Dalam mediasi tersebut, BPN menjelaskan bahwa penerbitan sertifikat Ruswiati dan Asari sudah sesuai prosedur, permasalahannya muncul ketika Ruswiati memasang patok batas di lapangan belum sesuai dengan batas sertifikat yang dimiliki. Rukhi menegaskan bahwa sebagian bidang yang diklaim Ruswiati ternyata sudah masuk ke dalam sertifikat milik Asari berdasarkan hasil pengukuran ulang yang dilakukan tim teknis BPN.
Baca Juga : Sertifikat Tanah Menyusut, Warga Curug Curiga Ada Mafia Tanah
“Kami ingin semua pihak duduk bersama untuk mengklarifikasi batas mana yang sebenarnya dimaksud. Karena sebagian bidang tanah itu sudah masuk ke sertifikat Asari, kami panggil keduanya,” kata Rukhi.
Suasana mediasi sempat memanas ketika kedua pihak mempertahankan klaim masing-masing. Namun BPN tetap berupaya mendorong tercapainya kesepahaman. Salah satu solusi yang disarankan adalah melihat kembali kronologi penguasaan tanah dari tahun 2002 hingga 2023, termasuk memeriksa pondasi fisik dan struktur bangunan yang telah ada.

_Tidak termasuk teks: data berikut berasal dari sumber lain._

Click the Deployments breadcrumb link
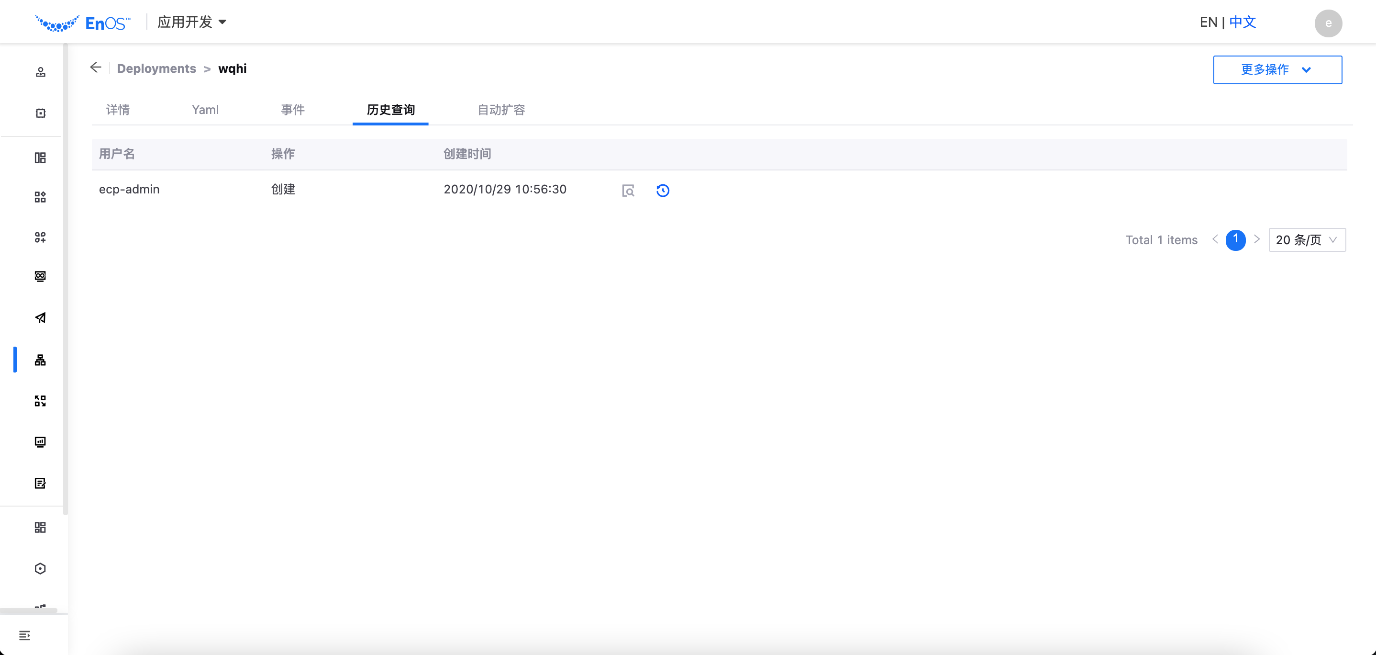Image resolution: width=1376 pixels, height=655 pixels. pyautogui.click(x=157, y=68)
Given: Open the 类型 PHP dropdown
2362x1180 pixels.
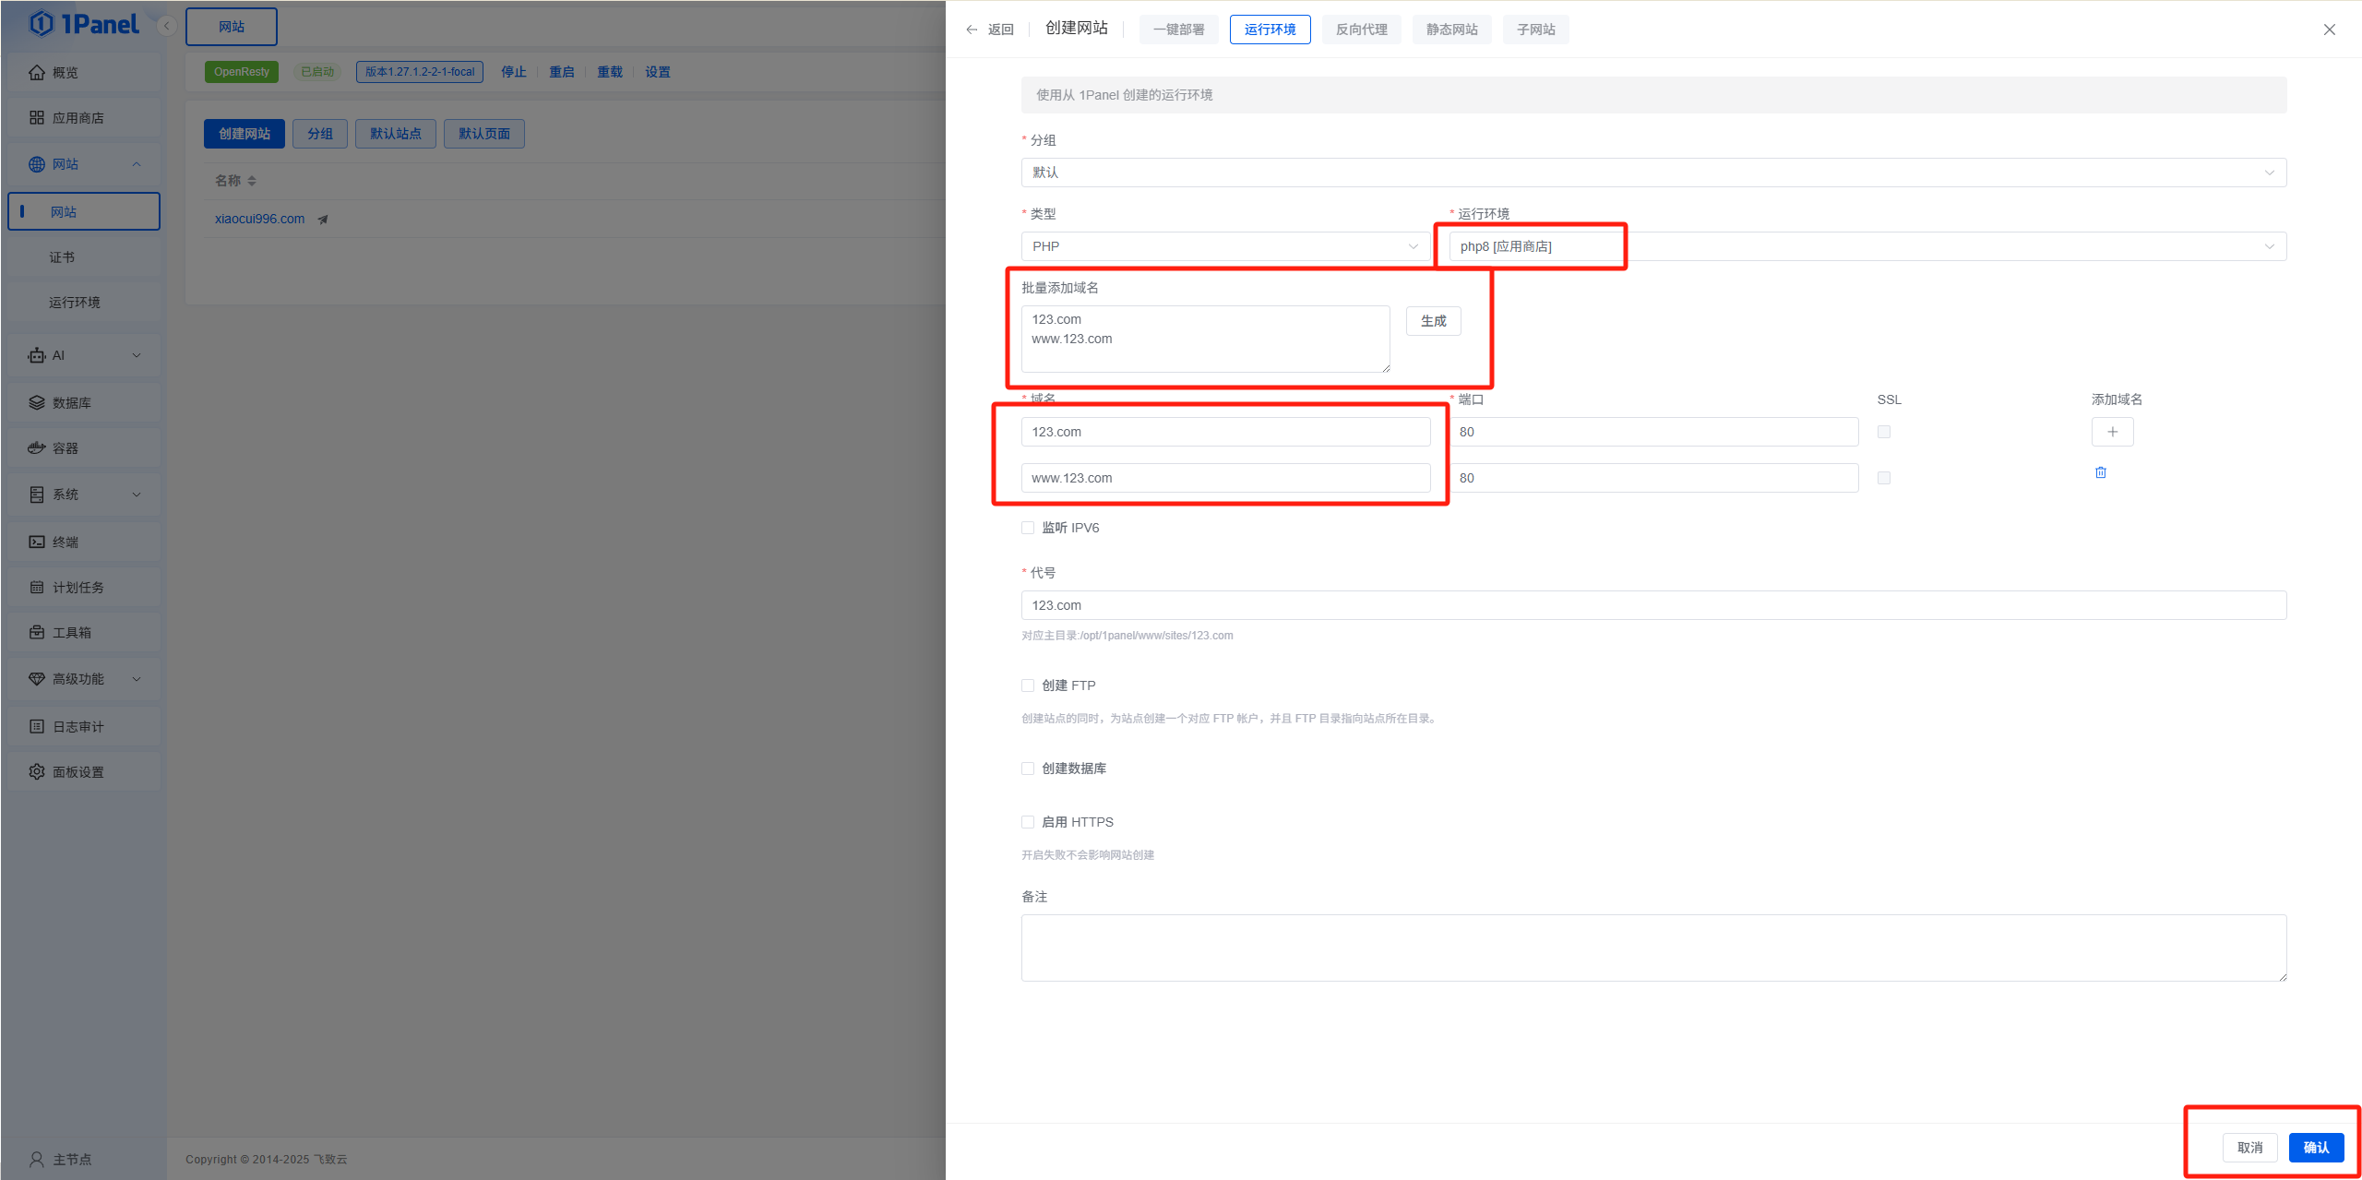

“Saat pembelian, sudah ditunjukkan batas-batasnya. Kalau ada bagian tanah yang masuk ke sertifikat orang lain, itu yang ingin kami luruskan,” ungkap Ruswiati.
Mediasi belum menghasilkan keputusan final, namun BPN tetap membuka ruang dialog lanjutan sambil menyiapkan langkah administratif yang diperlukan. Dalam waktu dekat, BPN akan melakukan verifikasi lanjutan terhadap data lapangan serta dokumen yang telah diajukan oleh kedua belah pihak.
“Kalau bisa diselesaikan secara musyawarah, itu yang terbaik. Tapi kalau tidak, kami sarankan untuk melalui proses hukum sesuai aturan yang berlaku,” pungkas Rukhi. (SA)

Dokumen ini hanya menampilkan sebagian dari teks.